## What the task requires
Nothing in the records may be left out; restate them word for word.

## Material for this task

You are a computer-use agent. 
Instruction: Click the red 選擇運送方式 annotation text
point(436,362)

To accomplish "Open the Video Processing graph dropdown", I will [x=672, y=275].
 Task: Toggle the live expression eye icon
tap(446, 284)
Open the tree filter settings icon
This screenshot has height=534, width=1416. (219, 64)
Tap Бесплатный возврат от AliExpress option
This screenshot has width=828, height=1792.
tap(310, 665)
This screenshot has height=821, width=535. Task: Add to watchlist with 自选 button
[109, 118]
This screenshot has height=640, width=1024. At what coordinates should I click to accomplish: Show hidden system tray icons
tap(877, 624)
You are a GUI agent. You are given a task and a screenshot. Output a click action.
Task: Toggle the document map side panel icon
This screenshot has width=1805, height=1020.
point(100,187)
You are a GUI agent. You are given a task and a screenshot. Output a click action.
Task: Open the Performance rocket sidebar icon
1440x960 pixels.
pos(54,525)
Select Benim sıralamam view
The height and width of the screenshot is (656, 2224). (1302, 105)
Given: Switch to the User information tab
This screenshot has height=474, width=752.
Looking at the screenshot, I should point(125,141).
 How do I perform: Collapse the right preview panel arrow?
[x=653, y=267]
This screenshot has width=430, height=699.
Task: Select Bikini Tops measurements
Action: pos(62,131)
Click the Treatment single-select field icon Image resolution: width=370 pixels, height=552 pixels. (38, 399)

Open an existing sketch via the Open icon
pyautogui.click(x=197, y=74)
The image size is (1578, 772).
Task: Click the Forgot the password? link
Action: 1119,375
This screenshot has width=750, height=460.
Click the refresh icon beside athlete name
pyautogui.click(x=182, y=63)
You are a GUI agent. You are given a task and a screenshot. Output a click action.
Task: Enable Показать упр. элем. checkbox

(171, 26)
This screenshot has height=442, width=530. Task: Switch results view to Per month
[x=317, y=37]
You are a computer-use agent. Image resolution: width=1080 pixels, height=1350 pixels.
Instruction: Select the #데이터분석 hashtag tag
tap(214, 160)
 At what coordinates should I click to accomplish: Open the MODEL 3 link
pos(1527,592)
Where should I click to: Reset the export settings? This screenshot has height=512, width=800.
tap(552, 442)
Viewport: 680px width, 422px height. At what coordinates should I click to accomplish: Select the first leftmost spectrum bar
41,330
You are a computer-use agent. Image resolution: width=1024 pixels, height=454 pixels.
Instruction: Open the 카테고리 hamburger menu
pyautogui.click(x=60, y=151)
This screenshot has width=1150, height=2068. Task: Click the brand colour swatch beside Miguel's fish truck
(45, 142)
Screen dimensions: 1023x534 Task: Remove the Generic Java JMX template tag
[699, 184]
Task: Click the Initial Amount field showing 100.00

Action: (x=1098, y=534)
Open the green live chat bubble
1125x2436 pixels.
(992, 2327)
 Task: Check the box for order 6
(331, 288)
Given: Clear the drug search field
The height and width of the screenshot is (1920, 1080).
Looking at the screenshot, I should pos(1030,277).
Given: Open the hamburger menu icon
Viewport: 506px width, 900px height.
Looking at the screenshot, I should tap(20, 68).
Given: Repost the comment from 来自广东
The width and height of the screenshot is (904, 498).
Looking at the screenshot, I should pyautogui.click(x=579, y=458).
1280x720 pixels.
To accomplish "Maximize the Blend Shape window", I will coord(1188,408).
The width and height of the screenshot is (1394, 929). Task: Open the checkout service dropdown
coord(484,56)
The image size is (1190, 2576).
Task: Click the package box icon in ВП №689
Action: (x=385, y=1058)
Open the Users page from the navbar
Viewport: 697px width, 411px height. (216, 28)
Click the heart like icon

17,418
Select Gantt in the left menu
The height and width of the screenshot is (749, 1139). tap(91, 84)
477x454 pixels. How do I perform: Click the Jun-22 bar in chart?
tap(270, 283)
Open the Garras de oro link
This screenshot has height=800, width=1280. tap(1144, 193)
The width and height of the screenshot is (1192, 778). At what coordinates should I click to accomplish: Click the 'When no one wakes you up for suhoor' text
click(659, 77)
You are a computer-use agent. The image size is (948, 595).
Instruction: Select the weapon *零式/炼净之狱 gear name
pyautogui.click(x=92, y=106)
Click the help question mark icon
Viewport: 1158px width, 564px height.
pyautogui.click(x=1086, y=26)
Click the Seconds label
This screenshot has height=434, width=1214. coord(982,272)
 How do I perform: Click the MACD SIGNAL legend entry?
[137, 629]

## Problem solution
You are a computer-use agent. 
Instruction: Click the red 選擇運送方式 annotation text
point(436,362)

To accomplish "Open the Video Processing graph dropdown", I will [x=672, y=275].
 Task: Toggle the live expression eye icon
tap(446, 284)
Open the tree filter settings icon
This screenshot has height=534, width=1416. (219, 64)
Tap Бесплатный возврат от AliExpress option
This screenshot has width=828, height=1792.
tap(310, 665)
This screenshot has height=821, width=535. Task: Add to watchlist with 自选 button
[109, 118]
This screenshot has height=640, width=1024. At what coordinates should I click to accomplish: Show hidden system tray icons
tap(877, 624)
You are a GUI agent. You are given a task and a screenshot. Output a click action.
Task: Toggle the document map side panel icon
This screenshot has width=1805, height=1020.
point(100,187)
You are a GUI agent. You are given a task and a screenshot. Output a click action.
Task: Open the Performance rocket sidebar icon
1440x960 pixels.
pos(54,525)
Select Benim sıralamam view
The height and width of the screenshot is (656, 2224). (1302, 105)
Given: Switch to the User information tab
This screenshot has height=474, width=752.
Looking at the screenshot, I should point(125,141).
 How do I perform: Collapse the right preview panel arrow?
[x=653, y=267]
This screenshot has width=430, height=699.
Task: Select Bikini Tops measurements
Action: pos(62,131)
Click the Treatment single-select field icon Image resolution: width=370 pixels, height=552 pixels. (38, 399)

Open an existing sketch via the Open icon
pyautogui.click(x=197, y=74)
The image size is (1578, 772).
Task: Click the Forgot the password? link
Action: 1119,375
This screenshot has width=750, height=460.
Click the refresh icon beside athlete name
pyautogui.click(x=182, y=63)
You are a GUI agent. You are given a task and a screenshot. Output a click action.
Task: Enable Показать упр. элем. checkbox

(171, 26)
This screenshot has height=442, width=530. Task: Switch results view to Per month
[x=317, y=37]
You are a computer-use agent. Image resolution: width=1080 pixels, height=1350 pixels.
Instruction: Select the #데이터분석 hashtag tag
tap(214, 160)
 At what coordinates should I click to accomplish: Open the MODEL 3 link
pos(1527,592)
Where should I click to: Reset the export settings? This screenshot has height=512, width=800.
tap(552, 442)
Viewport: 680px width, 422px height. At what coordinates should I click to accomplish: Select the first leftmost spectrum bar
41,330
You are a computer-use agent. Image resolution: width=1024 pixels, height=454 pixels.
Instruction: Open the 카테고리 hamburger menu
pyautogui.click(x=60, y=151)
This screenshot has width=1150, height=2068. Task: Click the brand colour swatch beside Miguel's fish truck
(45, 142)
Screen dimensions: 1023x534 Task: Remove the Generic Java JMX template tag
[699, 184]
Task: Click the Initial Amount field showing 100.00

Action: (x=1098, y=534)
Open the green live chat bubble
1125x2436 pixels.
(992, 2327)
 Task: Check the box for order 6
(331, 288)
Given: Clear the drug search field
The height and width of the screenshot is (1920, 1080).
Looking at the screenshot, I should pos(1030,277).
Given: Open the hamburger menu icon
Viewport: 506px width, 900px height.
Looking at the screenshot, I should tap(20, 68).
Given: Repost the comment from 来自广东
The width and height of the screenshot is (904, 498).
Looking at the screenshot, I should pyautogui.click(x=579, y=458).
1280x720 pixels.
To accomplish "Maximize the Blend Shape window", I will coord(1188,408).
The width and height of the screenshot is (1394, 929). Task: Open the checkout service dropdown
coord(484,56)
The image size is (1190, 2576).
Task: Click the package box icon in ВП №689
Action: (x=385, y=1058)
Open the Users page from the navbar
Viewport: 697px width, 411px height. (216, 28)
Click the heart like icon

17,418
Select Gantt in the left menu
The height and width of the screenshot is (749, 1139). tap(91, 84)
477x454 pixels. How do I perform: Click the Jun-22 bar in chart?
tap(270, 283)
Open the Garras de oro link
This screenshot has height=800, width=1280. tap(1144, 193)
The width and height of the screenshot is (1192, 778). At what coordinates should I click to accomplish: Click the 'When no one wakes you up for suhoor' text
click(659, 77)
You are a computer-use agent. The image size is (948, 595).
Instruction: Select the weapon *零式/炼净之狱 gear name
pyautogui.click(x=92, y=106)
Click the help question mark icon
Viewport: 1158px width, 564px height.
pyautogui.click(x=1086, y=26)
Click the Seconds label
This screenshot has height=434, width=1214. coord(982,272)
 How do I perform: Click the MACD SIGNAL legend entry?
[137, 629]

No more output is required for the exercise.